:: Records shown ::

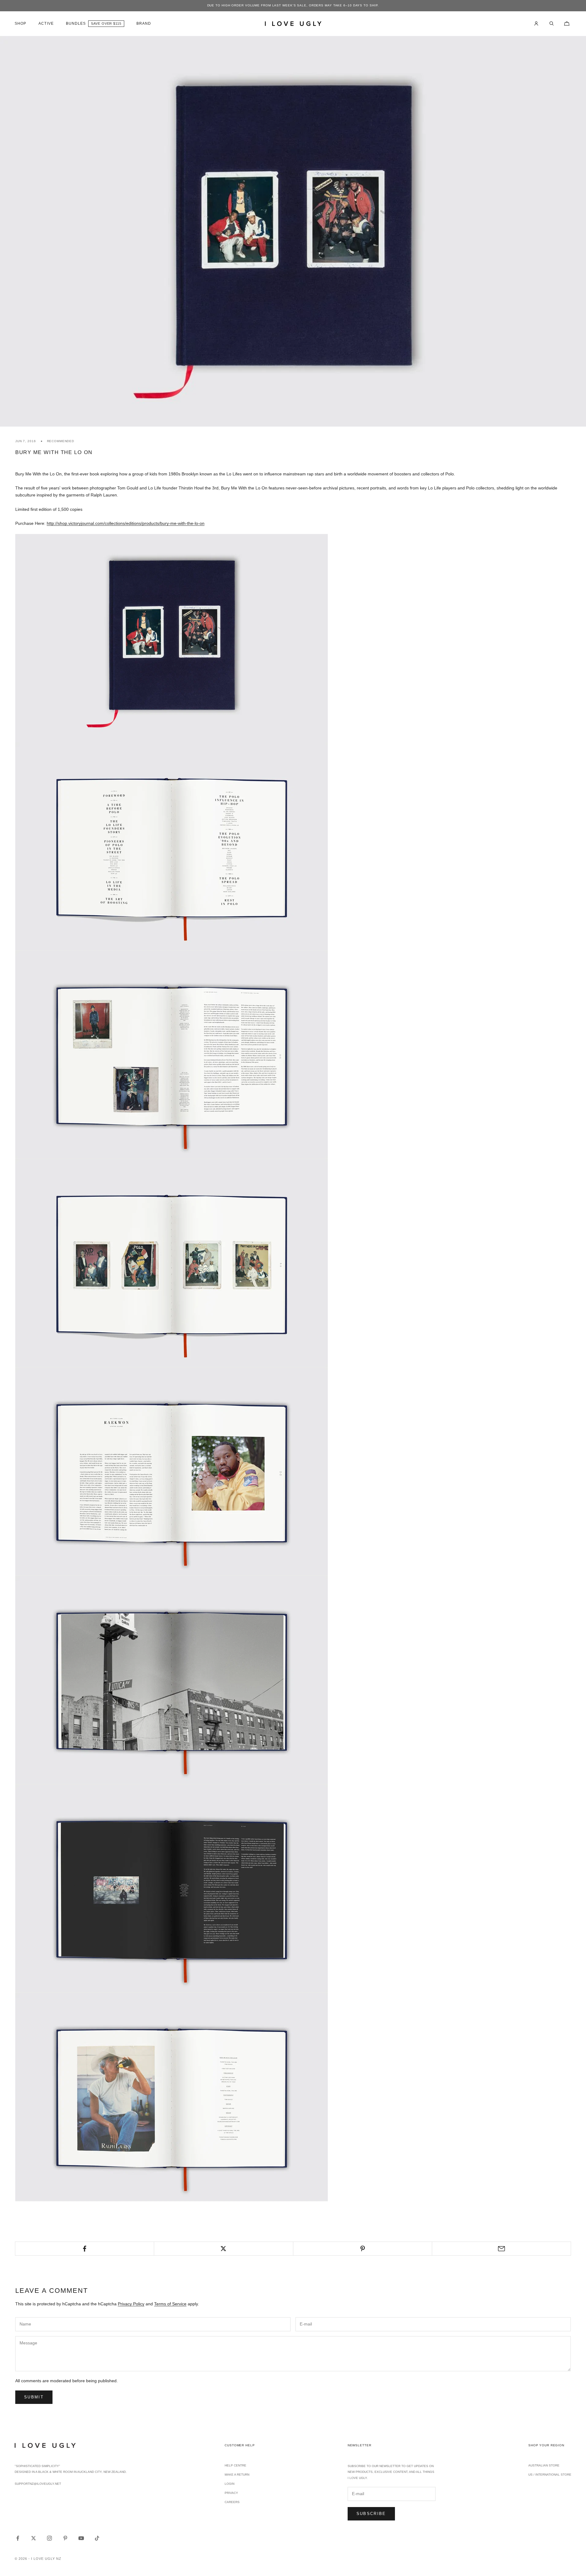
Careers (232, 2502)
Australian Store (543, 2465)
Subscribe (371, 2513)
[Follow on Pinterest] (65, 2538)
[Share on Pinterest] (362, 2248)
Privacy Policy (131, 2303)
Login (229, 2483)
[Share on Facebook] (84, 2248)
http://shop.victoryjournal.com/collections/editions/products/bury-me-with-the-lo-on (125, 523)
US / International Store (549, 2474)
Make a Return (237, 2474)
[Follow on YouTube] (81, 2538)
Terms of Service (170, 2303)
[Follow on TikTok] (97, 2538)
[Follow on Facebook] (18, 2538)
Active (45, 23)
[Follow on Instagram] (49, 2538)
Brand (143, 23)
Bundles (76, 23)
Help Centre (235, 2465)
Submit (34, 2397)
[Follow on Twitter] (34, 2538)
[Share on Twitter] (223, 2248)
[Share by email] (501, 2248)
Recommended (60, 441)
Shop (20, 23)
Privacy (231, 2493)
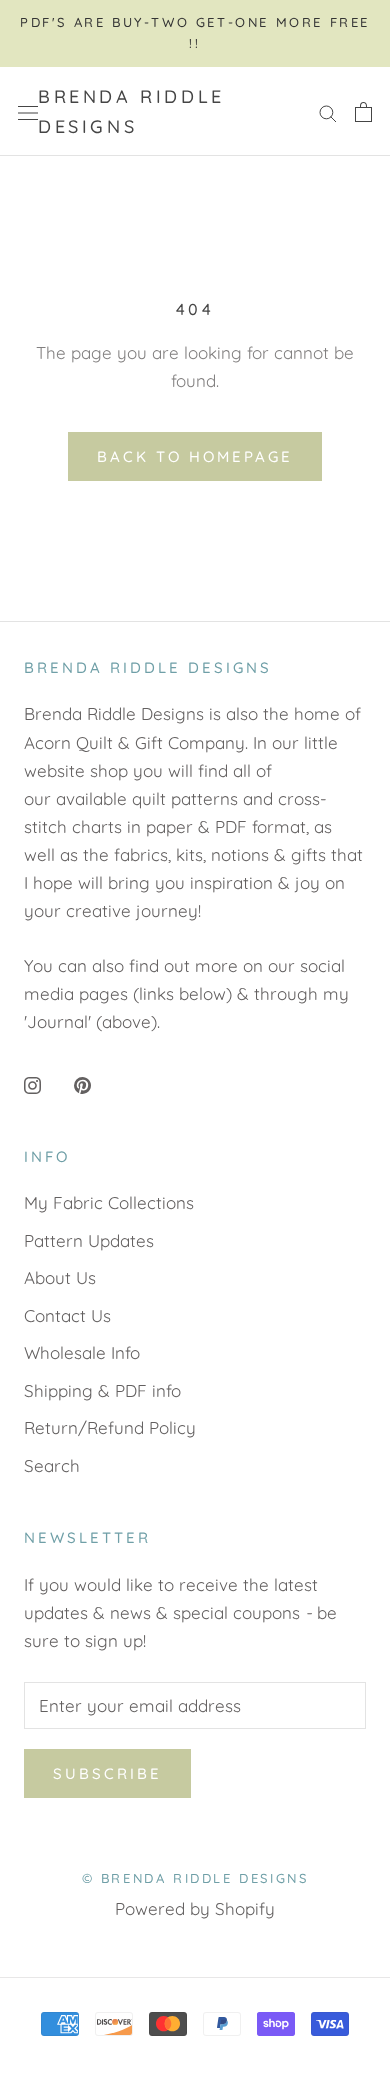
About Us (60, 1277)
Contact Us (67, 1315)
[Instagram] (32, 1083)
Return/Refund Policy (110, 1427)
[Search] (328, 111)
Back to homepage (195, 456)
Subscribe (107, 1773)
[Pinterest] (82, 1083)
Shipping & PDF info (102, 1390)
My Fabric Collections (109, 1202)
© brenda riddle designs (195, 1878)
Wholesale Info (82, 1352)
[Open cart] (363, 111)
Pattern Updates (89, 1240)
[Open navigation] (28, 112)
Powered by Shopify (195, 1908)
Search (52, 1465)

:::

**Prompt**
Retype the records exactly, but skip the pictures.

**Response to the task**
Careers (232, 2502)
Australian Store (543, 2465)
Subscribe (371, 2513)
[Follow on Pinterest] (65, 2538)
[Share on Pinterest] (362, 2248)
Privacy Policy (131, 2303)
Login (229, 2483)
[Share on Facebook] (84, 2248)
http://shop.victoryjournal.com/collections/editions/products/bury-me-with-the-lo-on (125, 523)
US / International Store (549, 2474)
Make a Return (237, 2474)
[Follow on YouTube] (81, 2538)
Terms of Service (170, 2303)
[Follow on TikTok] (97, 2538)
[Follow on Facebook] (18, 2538)
Active (45, 23)
[Follow on Instagram] (49, 2538)
Brand (143, 23)
Bundles (76, 23)
Help Centre (235, 2465)
Submit (34, 2397)
[Follow on Twitter] (34, 2538)
[Share on Twitter] (223, 2248)
[Share by email] (501, 2248)
Recommended (60, 441)
Shop (20, 23)
Privacy (231, 2493)
About Us (60, 1277)
Contact Us (67, 1315)
[Instagram] (32, 1083)
Return/Refund Policy (110, 1427)
[Search] (328, 111)
Back to homepage (195, 456)
Subscribe (107, 1773)
[Pinterest] (82, 1083)
Shipping & PDF info (102, 1390)
My Fabric Collections (109, 1202)
© brenda riddle designs (195, 1878)
Wholesale Info (82, 1352)
[Open cart] (363, 111)
Pattern Updates (89, 1240)
[Open navigation] (28, 112)
Powered by Shopify (195, 1908)
Search (52, 1465)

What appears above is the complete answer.